**WHAT IS REQUIRED:** A word-for-word copy of the records that follow is needed, with every picture omitted.

**DATA RECORDS:**

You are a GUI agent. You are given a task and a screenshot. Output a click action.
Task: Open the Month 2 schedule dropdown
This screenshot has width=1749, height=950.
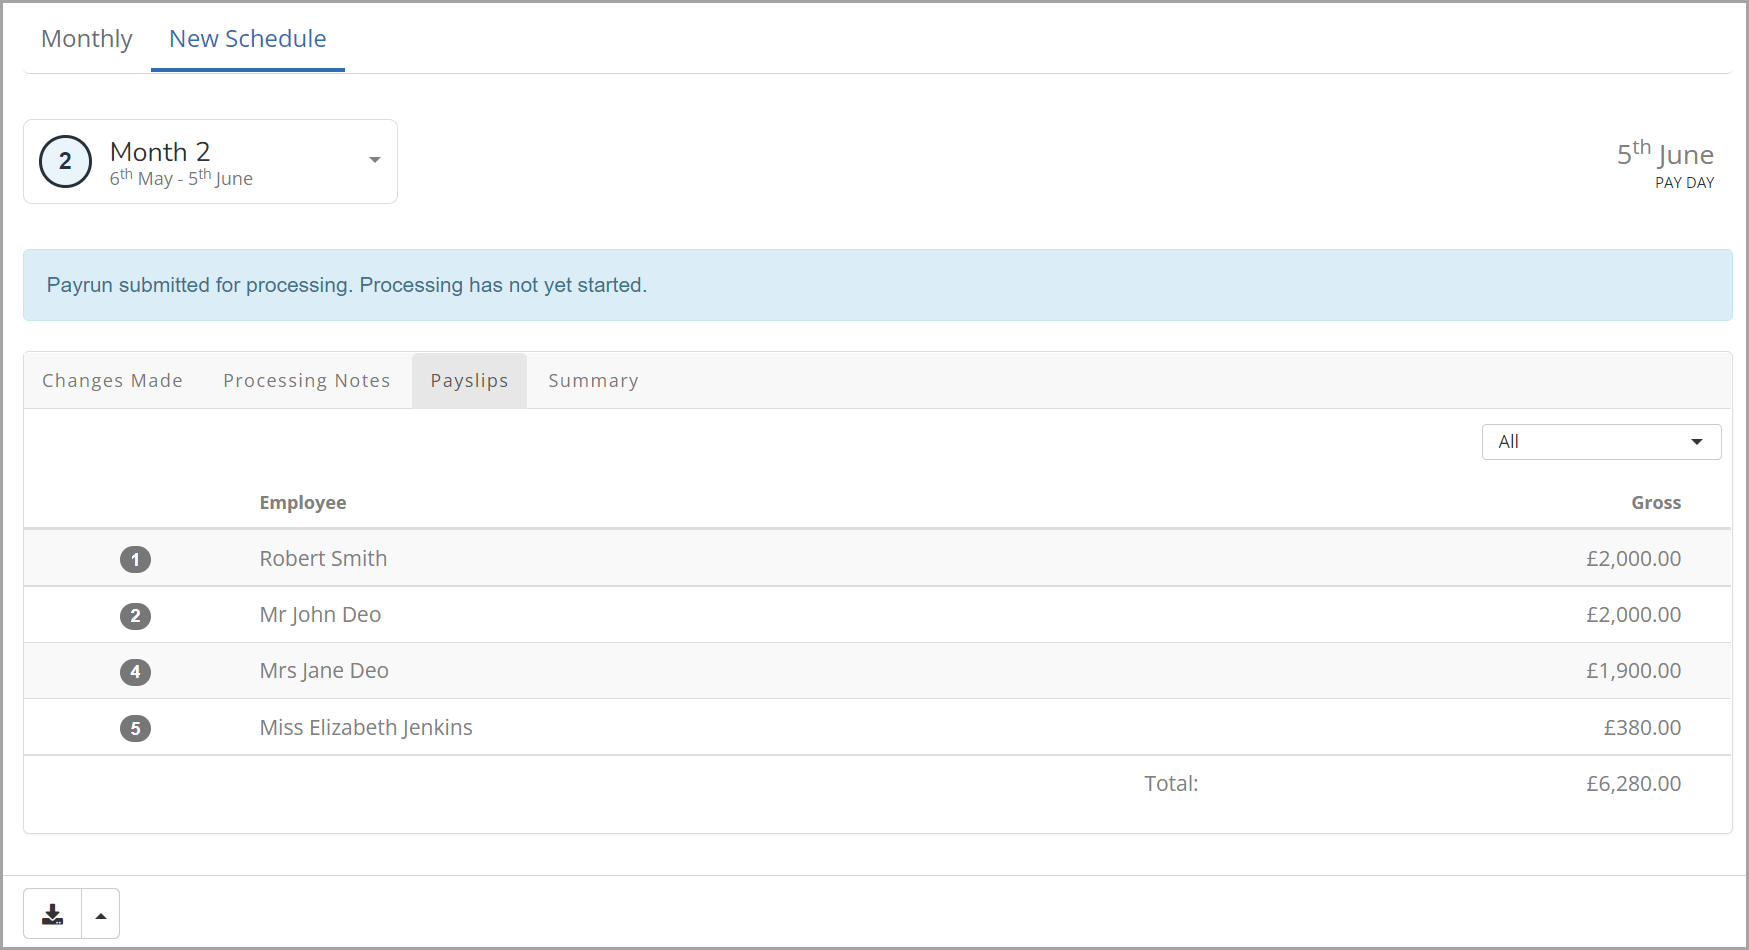[375, 159]
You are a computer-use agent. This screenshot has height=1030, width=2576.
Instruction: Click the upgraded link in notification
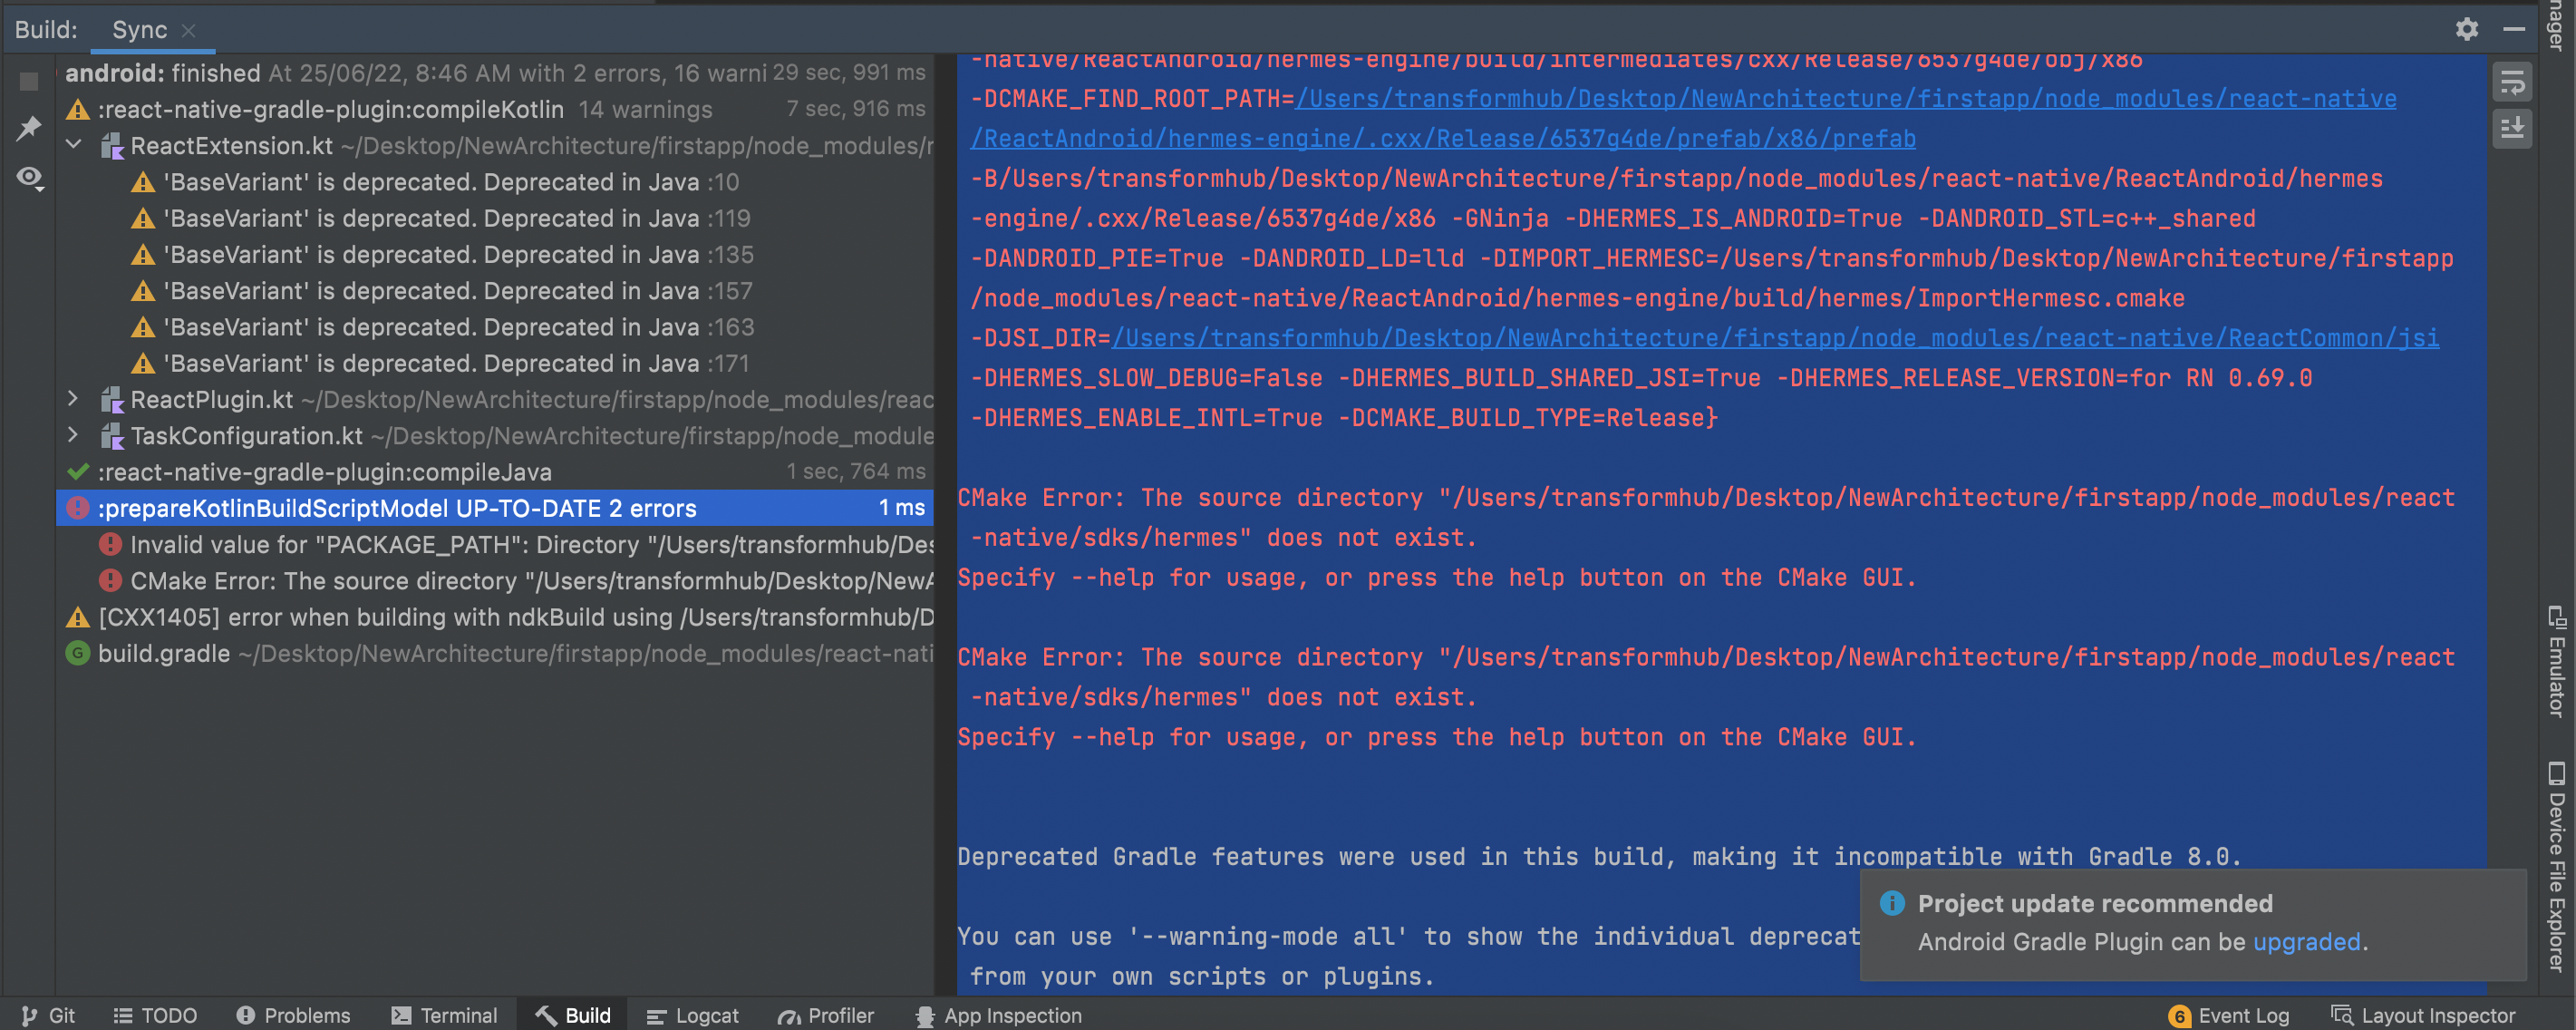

**ANSWER BOX:**
You are a GUI agent. You are given a task and a screenshot. Output a click action.
Task: Open the Month 2 schedule dropdown
This screenshot has width=1749, height=950.
[375, 159]
You are a computer-use agent. This screenshot has height=1030, width=2576.
Instruction: Click the upgraded link in notification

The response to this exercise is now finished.